AThe distribution has a well-defined PDF equal to zero almost everywhere, which is consistent with a total probability of 1
BThe distribution is singular continuous — it has no atoms and no PDF, because it is not absolutely continuous with respect to Lebesgue measure
CThe Cantor distribution is actually discrete, with probability mass concentrated on the rational points of [0, 1]
DSince the CDF is continuous and non-decreasing, the PDF can be recovered by differentiating the CDF as usual
The Cantor distribution's CDF (the Devil's staircase) increases entirely on the Cantor set, which has Lebesgue measure zero. This means the distribution concentrates all its probability on a measure-zero set — it is not absolutely continuous with respect to Lebesgue measure. If a PDF f existed, we would need ∫_B f dλ = μ_X(B) for all Borel B, but the derivative is zero a.e., so any Radon-Nikodym density would be zero a.e. and integrate to zero, not 1 — a contradiction. The Cantor distribution is the canonical example of a third type: singular continuous (no atoms, but also no PDF).
Question 3 True / False
Any random variable whose CDF is everywhere continuous should have a probability density function.
TTrue
FFalse
Answer: False
A continuous CDF means the distribution has no atoms — no individual point x with positive probability P(X = x) > 0. But continuity of the CDF is weaker than absolute continuity of the distribution with respect to Lebesgue measure. The Cantor distribution is the definitive counterexample: its CDF is continuous, yet no PDF exists because the distribution is singular continuous, concentrating probability on the Cantor set (a measure-zero set with no isolated points). For a PDF to exist, you need the stronger condition that the distribution is absolutely continuous with respect to Lebesgue measure.
Question 4 True / False
The cumulative distribution function F(x) = P(X ≤ x) uniquely determines the probability distribution of X.
TTrue
FFalse
Answer: True
There is a one-to-one correspondence between CDFs (non-decreasing, right-continuous functions with F(−∞) = 0 and F(+∞) = 1) and probability measures on (ℝ, ℬ(ℝ)). Any function satisfying these three properties corresponds to a unique probability measure, and conversely every probability measure on ℝ has a unique CDF. This is why CDFs are the universal language for describing distributions — regardless of whether a PDF or PMF exists, the CDF always exists and fully encodes the distribution.
Question 5 Short Answer
What does it mean to say that a probability density function is the Radon-Nikodym derivative of the distribution with respect to Lebesgue measure, and why does this framing explain when a PDF fails to exist?
Think about your answer, then reveal below.

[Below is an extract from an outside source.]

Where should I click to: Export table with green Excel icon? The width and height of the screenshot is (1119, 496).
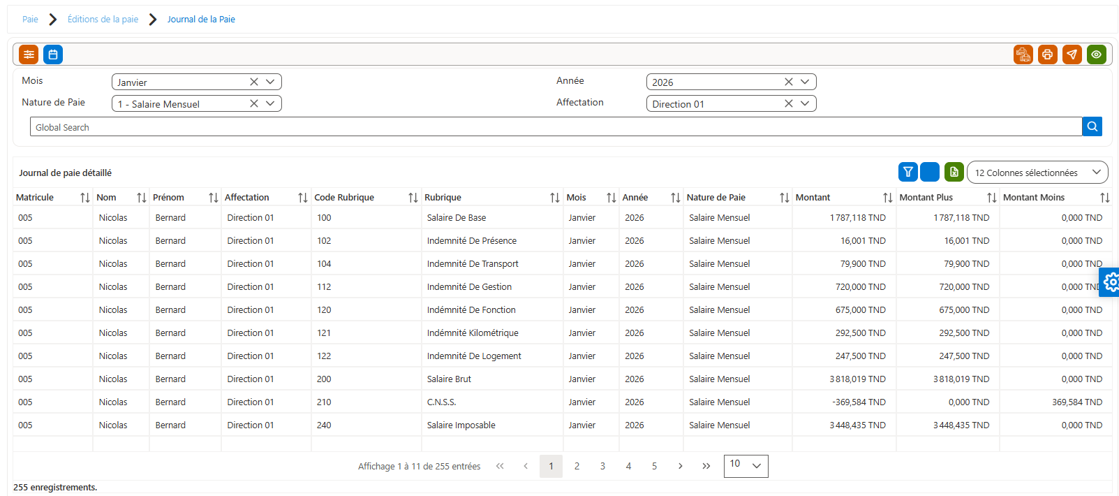954,172
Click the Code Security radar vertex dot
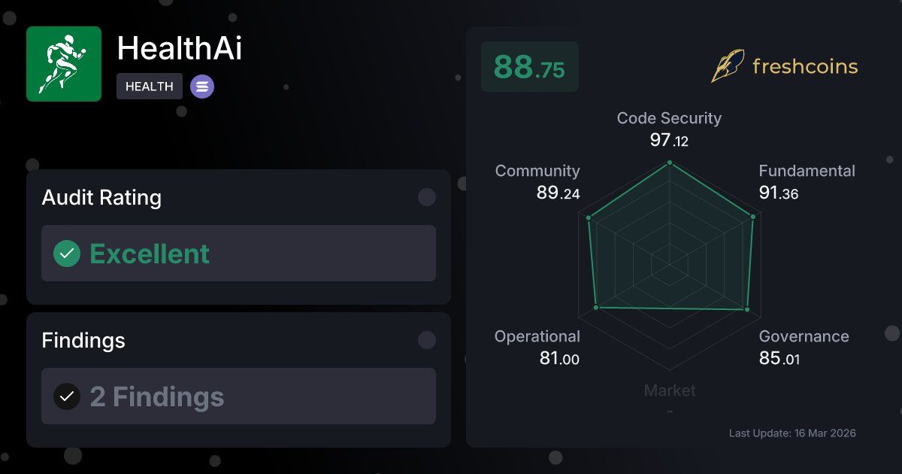The height and width of the screenshot is (474, 902). pos(669,163)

Model answer: A PDF exists when the distribution μ_X is absolutely continuous with respect to Lebesgue measure λ — meaning that any set of zero length also has zero probability. Under this condition, the Radon-Nikodym theorem guarantees a measurable function f such that P(X ∈ B) = ∫_B f dλ for all Borel sets B. The function f is the 'density of probability per unit length.' If the distribution is not absolutely continuous — as with a discrete distribution (all mass on countable points, a set of zero Lebesgue measure) or a singular continuous distribution (mass on a Cantor-like set of zero Lebesgue measure) — then the Radon-Nikodym hypothesis fails and no such f can exist. Intuitively: you cannot express probability as 'area under a curve' if probability doesn't spread continuously over intervals.

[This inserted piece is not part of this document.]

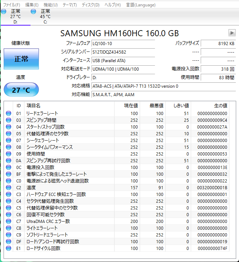Image resolution: width=239 pixels, height=262 pixels.
Task: Open the 言語(Language) menu
Action: [141, 5]
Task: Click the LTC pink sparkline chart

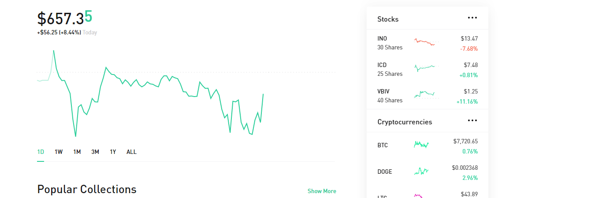Action: (x=418, y=195)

The Radon-Nikodym framing unifies the otherwise apparently different formulas for continuous and discrete distributions. P(a < X ≤ b) = ∫_a^b f(x) dx and P(X = k) = pₖ are both special cases of P(X ∈ B) = ∫_B dμ_X — in the first case μ_X is absolutely continuous so you can substitute f dλ; in the second case μ_X is a sum of point masses. The measure-theoretic framework is not just aesthetic: it provides the tools (Radon-Nikodym, Lebesgue decomposition) to handle all three types of distributions uniformly.